The training market situation has significantly improved for young people over recent years. Has this led to better opportunities for young migrants to find a training place? The present article looks into this question via a consideration of the training place applicants registered with the Bundesagentur für Arbeit (BA) [Federal Employment Agency] for the period from 2004 to 2014.
Behind the increasing matching problems on the training market are recruitment or supply problems which are very different in nature depending on occupation, branch and region. What are the consequences of this for companies and for young people interested in entering training, and what needs to be done at educational and employment policy level in order to bring supply and demand together in a better way in the future? Elke Hannack, Deputy Chair of the DGB, and Peter Clever, a Managing Director at the BDA, present statements on the basis of five thematic areas.

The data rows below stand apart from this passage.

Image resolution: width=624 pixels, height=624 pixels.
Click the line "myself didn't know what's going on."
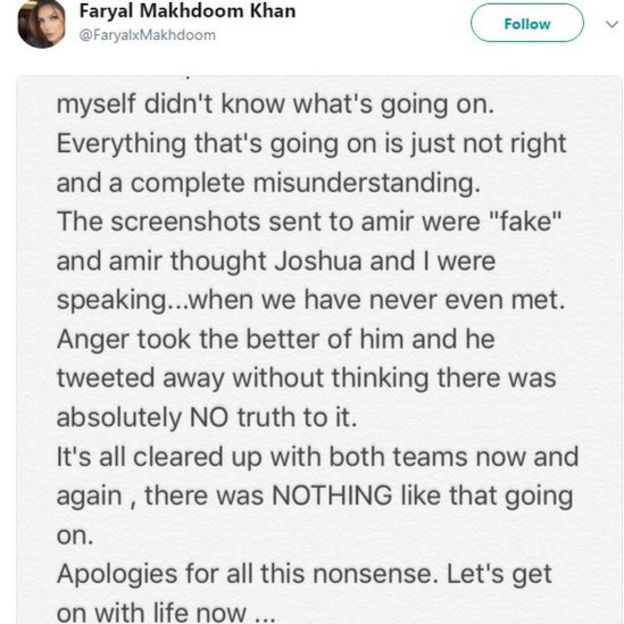282,105
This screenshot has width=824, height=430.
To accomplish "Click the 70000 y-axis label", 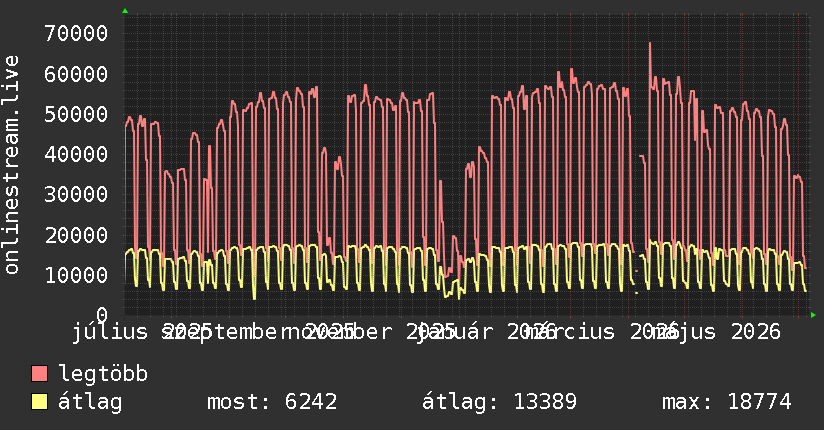I will 76,34.
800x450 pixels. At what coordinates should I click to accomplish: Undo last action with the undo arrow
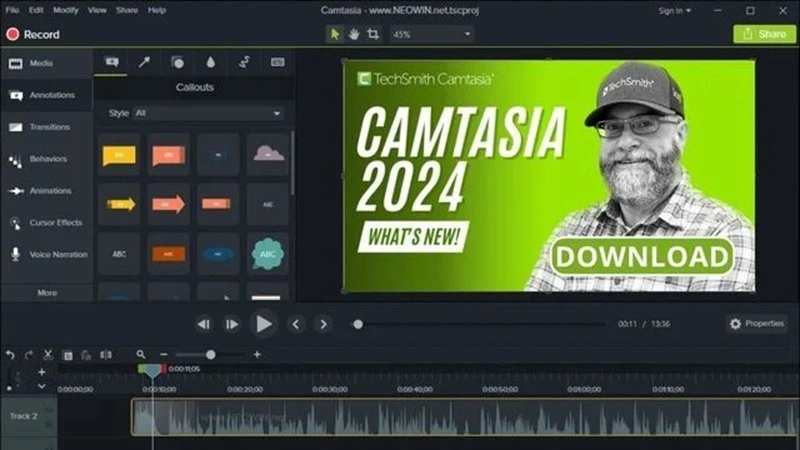coord(10,355)
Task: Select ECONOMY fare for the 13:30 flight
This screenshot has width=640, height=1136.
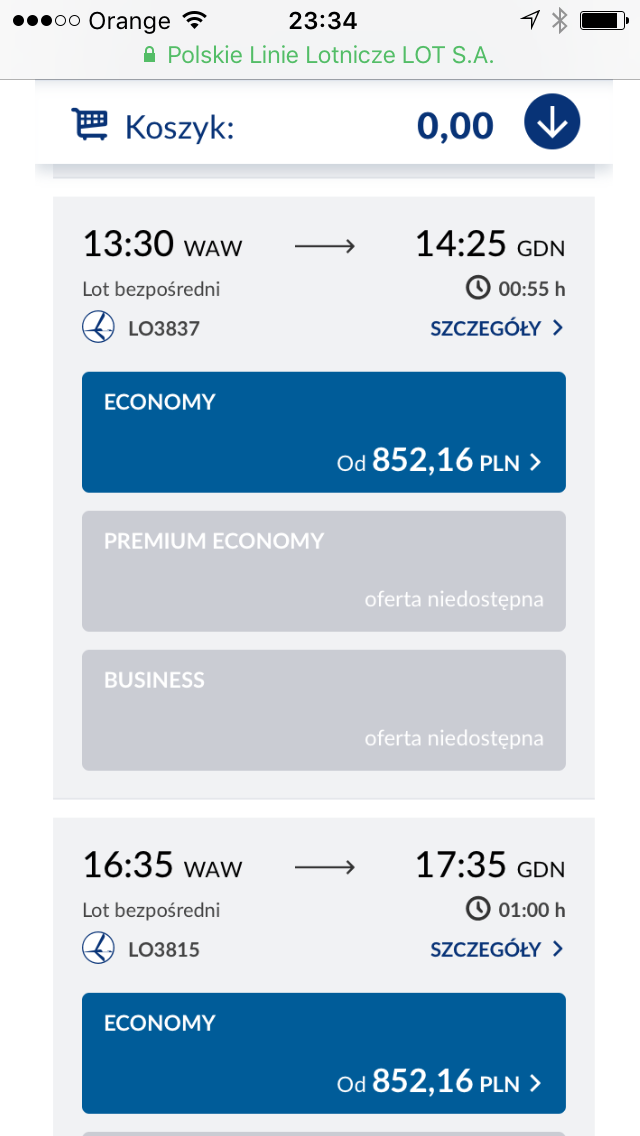Action: point(324,432)
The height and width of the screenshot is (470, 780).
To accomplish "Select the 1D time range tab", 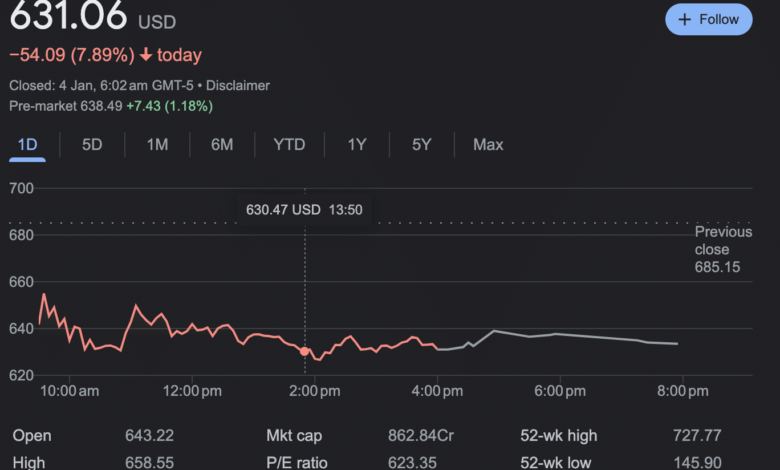I will (27, 144).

The training market situation has been characterised by two seemingly contradictory developments for a number of years. On the one hand, companies are experiencing increasing difficulties in filling the training places they offer. On the other hand, there are still too many young people who are unsuccessful in their search for a training place. It is clear that the fit between company supply and demand from young people is becoming ever worse. The present article describes developments in 2015 on the basis of central training market data.
This article investigates the extent to which differences in characteristics between dual training occupations contribute to recruitment problems in training place provision. An analysis is carried out of the effects of differences in payment, prior level of school learning and gender distribution. Reference is made to bridging hypotheses relating to career choice behaviour, according to which young people primarily perceive the learning of an occupation as a means of consolidating their social and gender identity.
Despite a strong demographic decline, there has been very little change in Austria with regard to the large number of young people who are still seeking an apprenticeship or else progress to extra-company training. At the same time, the number of firms providing training is falling massively, and the search for suitable applicants is becoming increasingly difficult and more costly for companies. This mismatch of supply and demand on the Austrian training market is investigated on the basis of various indicators and aspects.
This article relates matching problems at the transition to post-compulsory educational courses to the mismatch between educational aspirations and the actual educational pathway. Such a mismatch may arise with regard to transition to general educational courses or to vocational education and training courses at upper secondary level. The article describes which young people are particularly affected by matching problems within the first 18 months of finishing compulsory schooling and the extent to which matching problems change within this period.
This article presents the results of a study carried out in the local government district of Erding which investigates the challenges on the training market in a region which is economically successful. It highlights the causes of the mismatch between supply and demand. The outcome is that matching problems are revealed between the requirements and expectations of companies and young people. The article concludes by using this as a basis to outline possible solutions that are of significance to companies, municipal administration and education and training providers in the local government district.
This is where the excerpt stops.